I might have actually felt sorry for her if she wasn’t holding a gun. Maybe…I don’t know.

“That’s the world we live in lady.” Marne spoke.

“What is that suppose to mean?” She asked.

“I don’t want shot, but, come on. That’s the world we live in. People lie. They lie about work and take credit when it isn’t theirs. They lie to their spouse about some affair. They even lie about what you’re wearing. It’s the world that’s fucked up. Not just the people in here. We all have our problems. You don’t see any of us pulling out a gun and making others have some fucked up counseling session.” Marne said.

“Well well well, aren’t you the little know it all. I bet you come in here everyday with a book and not speak to anyone. Am I right?” The lady in red said.

“Yeah, so what of it?” Marne said. “You gonna shoot me because I like to read?”

“Yeah,” she said.

It all happened so fast. The lady in red pulled the trigger and Marnie had a hole in her stomach. She fell in front of me. Crying, I grabbed a jacket and pressed on the wound. It was the first time since the funeral I had cried. Anger filled my heart. Marnie never hurt a single person, just like Scotty.

“Have you lost your mind?” I screamed. “She was right. Everything is fucked up. We’re all fucked up. I walk around numb because my son is dead. I’m more fucked up than any of you! Why shoot her? She didn’t do anything wrong.” I yelled.

The lady in red looked shocked at my reaction. Truth is, so was I.

Grape Ape stepped towards her. She shot again. The gun barreled a hole in his head and he fell with a thud on the floor. She pointed the gun back at me. Tony went to speak. I watched in horror when she pointed the gun at him. I can’t remember what was said. All I could think of was dear God, please don’t take him too.

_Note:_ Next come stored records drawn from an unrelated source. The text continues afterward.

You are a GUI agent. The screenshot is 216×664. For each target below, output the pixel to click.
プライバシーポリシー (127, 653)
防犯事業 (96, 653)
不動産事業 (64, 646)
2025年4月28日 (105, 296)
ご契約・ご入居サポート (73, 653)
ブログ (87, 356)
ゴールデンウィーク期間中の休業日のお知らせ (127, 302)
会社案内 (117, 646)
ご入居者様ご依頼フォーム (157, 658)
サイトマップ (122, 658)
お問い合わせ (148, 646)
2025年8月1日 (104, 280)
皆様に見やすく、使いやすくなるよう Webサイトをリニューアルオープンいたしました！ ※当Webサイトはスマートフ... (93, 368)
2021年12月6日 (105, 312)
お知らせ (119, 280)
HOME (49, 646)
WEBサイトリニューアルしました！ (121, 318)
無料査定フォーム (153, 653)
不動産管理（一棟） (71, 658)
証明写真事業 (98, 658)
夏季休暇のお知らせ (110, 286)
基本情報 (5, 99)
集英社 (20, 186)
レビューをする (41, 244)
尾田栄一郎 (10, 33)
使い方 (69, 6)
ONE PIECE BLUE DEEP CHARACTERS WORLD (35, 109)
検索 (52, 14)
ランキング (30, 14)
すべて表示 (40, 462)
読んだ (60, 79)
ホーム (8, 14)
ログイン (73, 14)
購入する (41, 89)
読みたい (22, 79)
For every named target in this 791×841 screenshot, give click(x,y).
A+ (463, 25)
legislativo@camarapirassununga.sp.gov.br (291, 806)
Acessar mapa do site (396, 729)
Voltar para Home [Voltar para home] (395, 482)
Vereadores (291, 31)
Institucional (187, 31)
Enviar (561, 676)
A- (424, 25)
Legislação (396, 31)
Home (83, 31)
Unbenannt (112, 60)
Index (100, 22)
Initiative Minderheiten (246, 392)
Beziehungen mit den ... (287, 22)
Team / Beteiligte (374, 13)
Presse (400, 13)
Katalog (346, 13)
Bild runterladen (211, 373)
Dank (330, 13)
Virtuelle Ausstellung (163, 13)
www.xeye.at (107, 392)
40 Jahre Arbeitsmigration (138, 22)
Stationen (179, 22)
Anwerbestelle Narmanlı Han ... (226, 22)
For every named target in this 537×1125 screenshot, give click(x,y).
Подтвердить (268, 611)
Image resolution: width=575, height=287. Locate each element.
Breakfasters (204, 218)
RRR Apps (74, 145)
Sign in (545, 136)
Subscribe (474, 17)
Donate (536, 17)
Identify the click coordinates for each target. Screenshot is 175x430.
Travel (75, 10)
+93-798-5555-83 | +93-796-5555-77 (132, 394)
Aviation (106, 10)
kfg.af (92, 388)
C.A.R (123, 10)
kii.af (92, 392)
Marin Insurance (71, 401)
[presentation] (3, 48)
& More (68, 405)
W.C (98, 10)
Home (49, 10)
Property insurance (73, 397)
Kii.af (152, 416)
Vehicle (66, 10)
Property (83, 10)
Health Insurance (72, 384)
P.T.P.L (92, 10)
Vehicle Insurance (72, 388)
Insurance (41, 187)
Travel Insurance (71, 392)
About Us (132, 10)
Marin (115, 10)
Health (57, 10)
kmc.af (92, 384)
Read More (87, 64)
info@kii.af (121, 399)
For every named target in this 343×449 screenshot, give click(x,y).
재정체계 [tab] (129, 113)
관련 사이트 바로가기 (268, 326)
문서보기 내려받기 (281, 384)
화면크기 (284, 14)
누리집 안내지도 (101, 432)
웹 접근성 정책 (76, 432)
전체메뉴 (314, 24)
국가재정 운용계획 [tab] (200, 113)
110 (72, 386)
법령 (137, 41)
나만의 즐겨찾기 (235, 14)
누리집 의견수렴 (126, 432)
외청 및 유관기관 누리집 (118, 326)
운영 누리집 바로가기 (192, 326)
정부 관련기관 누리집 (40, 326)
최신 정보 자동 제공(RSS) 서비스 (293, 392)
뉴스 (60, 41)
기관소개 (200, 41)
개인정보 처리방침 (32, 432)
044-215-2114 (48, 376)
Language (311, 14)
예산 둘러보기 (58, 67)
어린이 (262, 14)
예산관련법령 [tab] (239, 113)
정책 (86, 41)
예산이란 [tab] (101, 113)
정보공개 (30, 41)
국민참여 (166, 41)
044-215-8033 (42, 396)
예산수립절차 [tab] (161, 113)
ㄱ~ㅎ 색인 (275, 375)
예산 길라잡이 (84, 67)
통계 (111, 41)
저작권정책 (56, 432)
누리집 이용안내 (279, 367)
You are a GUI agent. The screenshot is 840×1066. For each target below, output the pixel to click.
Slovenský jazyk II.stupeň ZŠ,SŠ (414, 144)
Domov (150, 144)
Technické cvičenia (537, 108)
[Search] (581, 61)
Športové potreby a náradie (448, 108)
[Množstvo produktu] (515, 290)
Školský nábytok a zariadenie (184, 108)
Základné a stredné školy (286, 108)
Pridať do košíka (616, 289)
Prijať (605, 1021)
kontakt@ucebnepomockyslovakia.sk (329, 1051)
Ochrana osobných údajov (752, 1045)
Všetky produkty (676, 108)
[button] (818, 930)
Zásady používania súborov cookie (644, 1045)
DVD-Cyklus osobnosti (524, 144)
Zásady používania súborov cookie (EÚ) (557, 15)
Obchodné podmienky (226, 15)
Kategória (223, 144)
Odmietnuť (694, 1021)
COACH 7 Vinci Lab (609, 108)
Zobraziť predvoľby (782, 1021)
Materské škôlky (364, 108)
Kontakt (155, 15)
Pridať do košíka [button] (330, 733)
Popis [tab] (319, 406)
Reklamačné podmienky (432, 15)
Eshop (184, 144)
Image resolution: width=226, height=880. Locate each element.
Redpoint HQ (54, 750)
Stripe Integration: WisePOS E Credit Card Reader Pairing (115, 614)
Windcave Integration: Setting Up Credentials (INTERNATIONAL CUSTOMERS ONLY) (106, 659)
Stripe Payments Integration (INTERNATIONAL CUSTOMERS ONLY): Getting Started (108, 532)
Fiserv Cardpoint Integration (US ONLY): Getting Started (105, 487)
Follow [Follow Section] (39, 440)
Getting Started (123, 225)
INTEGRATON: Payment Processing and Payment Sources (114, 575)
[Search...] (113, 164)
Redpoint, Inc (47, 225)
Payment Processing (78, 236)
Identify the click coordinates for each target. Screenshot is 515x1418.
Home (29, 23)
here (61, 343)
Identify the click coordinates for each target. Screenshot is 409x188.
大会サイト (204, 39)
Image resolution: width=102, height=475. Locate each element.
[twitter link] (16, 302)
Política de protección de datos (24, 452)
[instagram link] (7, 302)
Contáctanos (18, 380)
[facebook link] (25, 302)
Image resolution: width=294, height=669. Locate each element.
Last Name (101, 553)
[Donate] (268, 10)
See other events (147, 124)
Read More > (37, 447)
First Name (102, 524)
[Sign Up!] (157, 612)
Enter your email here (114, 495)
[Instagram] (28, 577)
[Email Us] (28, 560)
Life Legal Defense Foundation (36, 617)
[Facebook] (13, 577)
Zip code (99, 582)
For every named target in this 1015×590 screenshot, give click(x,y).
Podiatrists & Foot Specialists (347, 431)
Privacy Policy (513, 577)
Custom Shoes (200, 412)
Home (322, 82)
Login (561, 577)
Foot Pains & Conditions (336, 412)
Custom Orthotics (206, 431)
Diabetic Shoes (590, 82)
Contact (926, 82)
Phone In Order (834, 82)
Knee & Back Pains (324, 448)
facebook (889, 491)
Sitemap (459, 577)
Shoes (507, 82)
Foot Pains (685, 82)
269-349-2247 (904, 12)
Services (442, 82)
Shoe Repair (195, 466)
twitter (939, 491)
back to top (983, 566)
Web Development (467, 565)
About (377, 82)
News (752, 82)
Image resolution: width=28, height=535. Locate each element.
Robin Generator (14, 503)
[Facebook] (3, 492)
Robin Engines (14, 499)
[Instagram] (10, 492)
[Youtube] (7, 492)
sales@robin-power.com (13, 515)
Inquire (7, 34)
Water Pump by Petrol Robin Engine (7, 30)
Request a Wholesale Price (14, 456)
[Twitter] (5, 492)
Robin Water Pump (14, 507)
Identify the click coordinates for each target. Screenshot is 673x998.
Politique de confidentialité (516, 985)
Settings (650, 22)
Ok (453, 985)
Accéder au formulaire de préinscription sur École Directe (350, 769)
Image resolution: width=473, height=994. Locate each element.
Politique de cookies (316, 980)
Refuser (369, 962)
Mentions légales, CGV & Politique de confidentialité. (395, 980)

I stood up in front of him, just when the gun went off. I felt a sharp pain in my shoulder and fell to the ground.

I laid there staring into Marne's eyes. She gave me a grin. “Thank you.” She whispered.

Her eyes went blank then. I knew she was gone. I passed out, hoping this was it. All the pain and numbness would be gone for good.

I don’t know if I died, but I did get to see my Scotty again. He ran to me like he always did when he saw me. I picked him up and hugged him close. I cried when I saw him. We’re taking good care of him a voice said. Tears welled up in my eyes and it all faded away. . I woke up in the hospital. Tony was sound asleep, sitting in the chair next to my bed. It was well past visiting hours. I guess the nurses knew the term visiting hours didn’t apply here. He opened his eyes and looked into mine.

“Hi,” he said.

“Hi,” I said back.

He started telling me about all the commotion that took place after I passed out. It turned out, the plastics saved our lives. One of them had a cell phone and sent a text message to her husband. The cops showed up and shot the lady in red. He paused for a minute.

“What is it?” I asked.

“It was her husband who killed Scotty. The police found him dead a couple days ago with a letter. All it said was, ‘I’m sorry.’” Tony said.

Tears streamed down my face. For the first time in 16 months, I had closure. The numb shell surrounding my body melted away with each tear. I cried for Scotty and Marne. I think I may have even cried for Grape Ape. Tony hugged me until I was done crying. He is my family. I thank God for him.